::: Dataset records :::

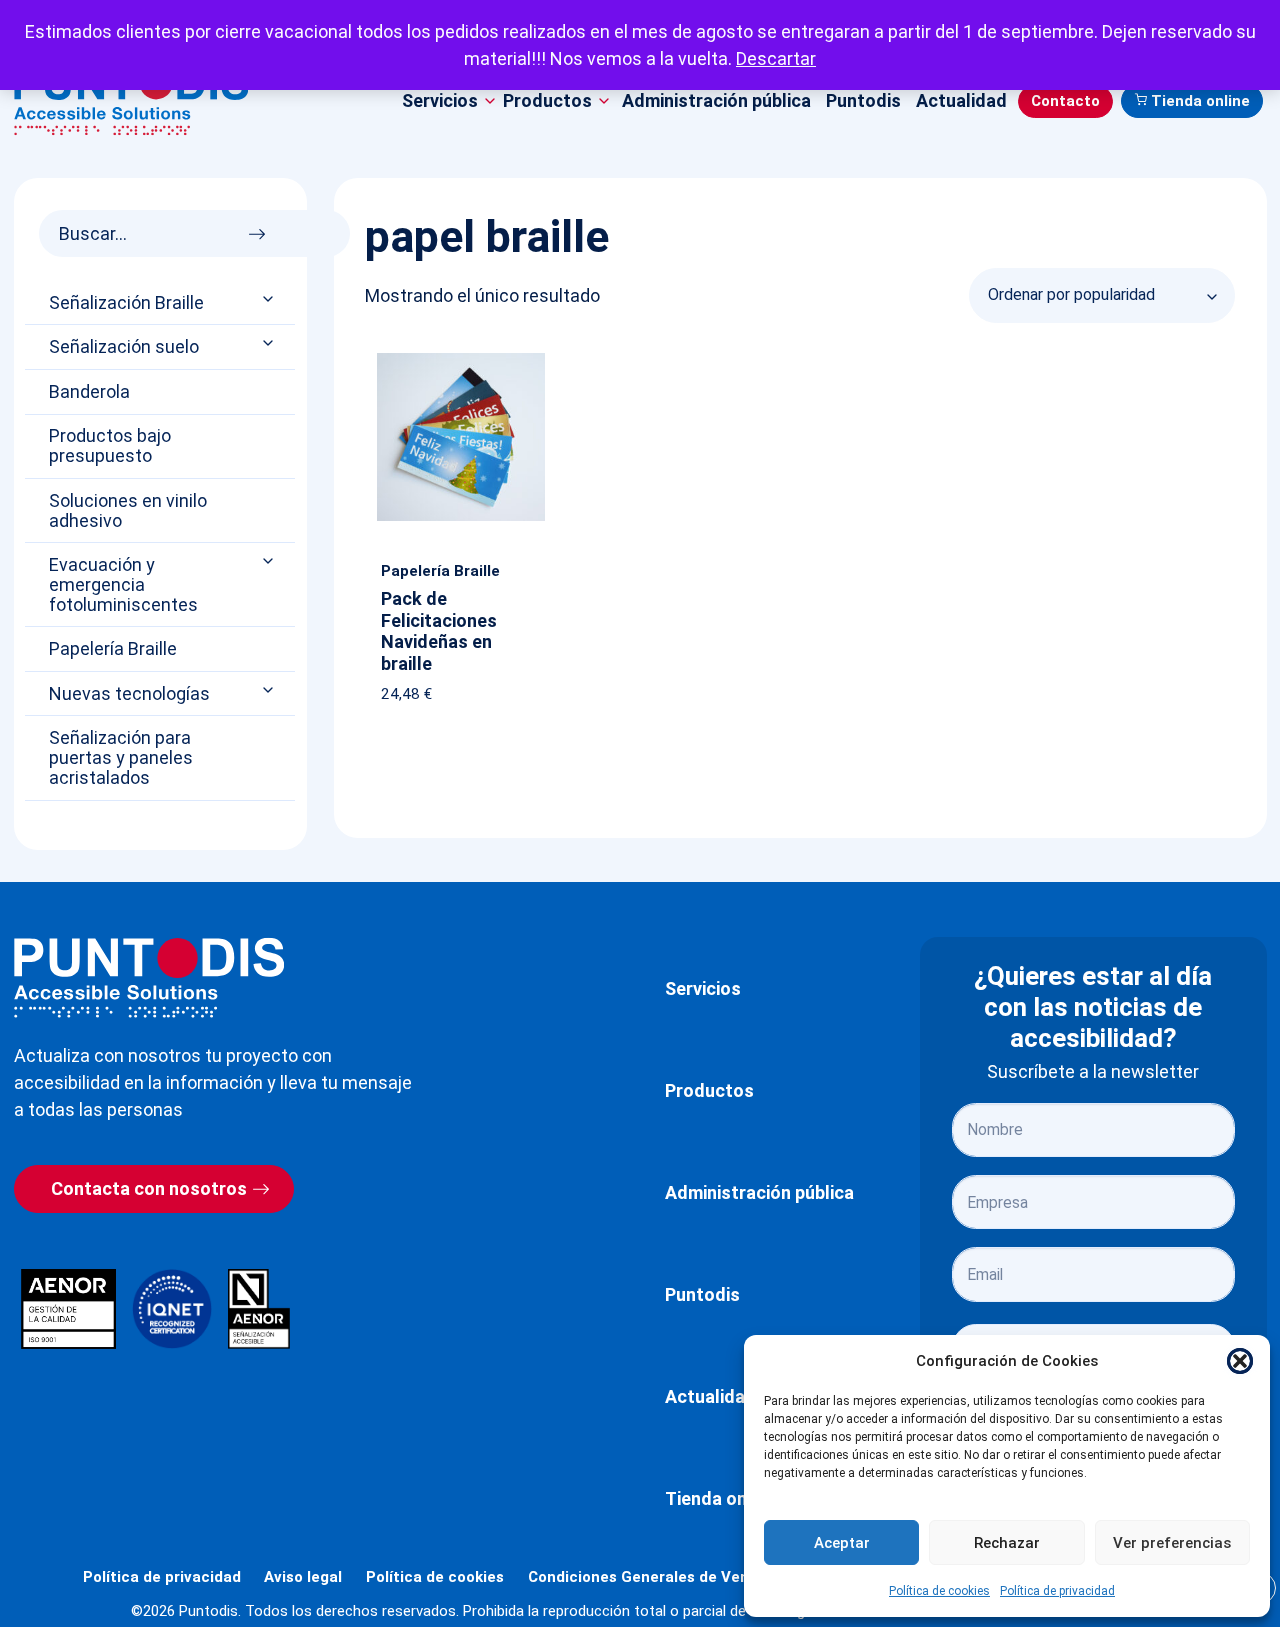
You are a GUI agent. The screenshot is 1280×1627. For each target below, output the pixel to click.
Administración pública (716, 100)
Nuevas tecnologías (129, 694)
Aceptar (842, 1543)
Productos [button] (547, 100)
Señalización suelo (124, 347)
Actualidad (961, 100)
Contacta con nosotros (149, 1188)
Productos (709, 1090)
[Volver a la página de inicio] (149, 977)
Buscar (262, 228)
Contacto (1065, 101)
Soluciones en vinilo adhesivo (128, 511)
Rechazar (1007, 1543)
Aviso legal (303, 1577)
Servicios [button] (440, 100)
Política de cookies (939, 1591)
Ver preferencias (1172, 1543)
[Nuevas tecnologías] (270, 689)
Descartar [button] (776, 58)
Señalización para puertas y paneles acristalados (121, 757)
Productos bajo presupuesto (110, 446)
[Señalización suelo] (270, 343)
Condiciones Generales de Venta (646, 1577)
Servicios (703, 988)
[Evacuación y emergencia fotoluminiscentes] (270, 561)
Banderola (89, 392)
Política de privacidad (1057, 1591)
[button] (1240, 1361)
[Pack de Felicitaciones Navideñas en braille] (461, 357)
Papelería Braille (113, 649)
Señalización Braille (126, 303)
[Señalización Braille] (270, 298)
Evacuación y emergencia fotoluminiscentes (123, 584)
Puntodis (863, 100)
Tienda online (1200, 101)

:::

*What the exercise asks*.
Return every entry of the data above verbatim, with no images included.

*Answer*.
You are a GUI agent. The screenshot is 1280×1627. For each target below, output the pixel to click.
Administración pública (716, 100)
Nuevas tecnologías (129, 694)
Aceptar (842, 1543)
Productos [button] (547, 100)
Señalización suelo (124, 347)
Actualidad (961, 100)
Contacta con nosotros (149, 1188)
Productos (709, 1090)
[Volver a la página de inicio] (149, 977)
Buscar (262, 228)
Contacto (1065, 101)
Soluciones en vinilo adhesivo (128, 511)
Rechazar (1007, 1543)
Aviso legal (303, 1577)
Servicios [button] (440, 100)
Política de cookies (939, 1591)
Ver preferencias (1172, 1543)
[Nuevas tecnologías] (270, 689)
Descartar [button] (776, 58)
Señalización para puertas y paneles acristalados (121, 757)
Productos bajo presupuesto (110, 446)
[Señalización suelo] (270, 343)
Condiciones Generales de Venta (646, 1577)
Servicios (703, 988)
[Evacuación y emergencia fotoluminiscentes] (270, 561)
Banderola (89, 392)
Política de privacidad (1057, 1591)
[button] (1240, 1361)
[Pack de Felicitaciones Navideñas en braille] (461, 357)
Papelería Braille (113, 649)
Señalización Braille (126, 303)
[Señalización Braille] (270, 298)
Evacuación y emergencia fotoluminiscentes (123, 584)
Puntodis (863, 100)
Tienda online (1200, 101)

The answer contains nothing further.